Hi,
Is there a canonical way to ensure a value will be in a specific register prior to a call? I’d like the intervening code to be able to reuse the register, so I’d like to avoid reserving it. The value is valid for the lifetime of the frame, but can likely be recomputed efficiently. Since the value isn’t needed except at call sites, I’d like to ensure that the register allocator, and any other optimizations can leverage this information.
As an example, assume on X86 that I’d like to use R11
as part of this protocol, but I’d still like to use it as a free register between calls. Which register it is, doesn’t matter, and I picked R11
rather arbitrarily since its a scratch register, but in practice it may actually end up being a callee saved reg (still TBD). I’d also like to do this for targets other than X86, so I’m after a general method rather than any specific advice regarding X86.

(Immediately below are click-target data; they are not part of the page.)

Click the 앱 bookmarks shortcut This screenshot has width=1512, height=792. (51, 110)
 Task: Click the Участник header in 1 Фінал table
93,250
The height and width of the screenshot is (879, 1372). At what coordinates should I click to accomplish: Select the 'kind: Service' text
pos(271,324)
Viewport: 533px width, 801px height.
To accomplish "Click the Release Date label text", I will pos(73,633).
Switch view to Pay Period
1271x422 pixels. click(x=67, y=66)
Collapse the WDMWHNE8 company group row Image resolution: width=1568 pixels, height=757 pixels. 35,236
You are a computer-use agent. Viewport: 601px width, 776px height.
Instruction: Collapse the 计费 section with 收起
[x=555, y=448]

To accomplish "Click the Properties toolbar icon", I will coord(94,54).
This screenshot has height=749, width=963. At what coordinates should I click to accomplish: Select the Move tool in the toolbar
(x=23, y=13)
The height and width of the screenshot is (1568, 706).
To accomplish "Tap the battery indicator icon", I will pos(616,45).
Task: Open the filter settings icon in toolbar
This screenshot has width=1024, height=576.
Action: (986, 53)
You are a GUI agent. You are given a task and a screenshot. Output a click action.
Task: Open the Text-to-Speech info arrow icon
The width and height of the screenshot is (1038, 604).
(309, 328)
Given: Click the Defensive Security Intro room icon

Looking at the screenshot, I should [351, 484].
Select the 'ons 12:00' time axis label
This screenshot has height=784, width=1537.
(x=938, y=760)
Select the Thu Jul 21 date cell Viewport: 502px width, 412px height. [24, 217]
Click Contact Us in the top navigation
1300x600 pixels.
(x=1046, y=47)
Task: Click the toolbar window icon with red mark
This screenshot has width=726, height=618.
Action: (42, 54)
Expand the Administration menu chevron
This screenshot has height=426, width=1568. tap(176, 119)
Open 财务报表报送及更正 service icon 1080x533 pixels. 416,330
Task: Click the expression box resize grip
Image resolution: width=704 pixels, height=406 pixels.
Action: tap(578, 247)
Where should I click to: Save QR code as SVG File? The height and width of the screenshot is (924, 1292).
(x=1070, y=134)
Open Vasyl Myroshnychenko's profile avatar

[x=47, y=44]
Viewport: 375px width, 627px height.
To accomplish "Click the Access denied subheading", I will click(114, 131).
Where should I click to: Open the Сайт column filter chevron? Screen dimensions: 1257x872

In the snippet below, the prologue executes normally, but we additionally use R11
before computing its new value in the callee. After the callee returns, R11
can be freely used again. Ideally the optimizer would decide if it should be loaded, spilled, or recomputed prior to the call to foo(...)
in BB2
. The callee foo()
may or may not participate in the protocol, but either way, we’d like R11
to hold the correct value at the call site.
prologue:
// Handle Callee saved regs, etc.
// use passed in R11
// compute new R11 value for current frame
// ... R11 can be used as a free register until the next CALL instruction
BB2:
// Marshall arguments (omitted)
// Rematerialize R11 for callee (may be recomputed, reloaded, or copied)
// Call foo(...)
// R11 is free again ...
I’m pretty sure there are many approaches that would work here, but this seems like a common enough task that I figured it would be best to just ask before running off and experimenting.
I did spend some time digging through CodeGen
and Target
but I haven’t found anything obvious yet. Most of my experience has been doing analysis and transforms on LLVM IR rather than modifying the backend, so I’m not familiar w/ many of the codegen and target specific transforms.
Any pointers here are very much appreciated.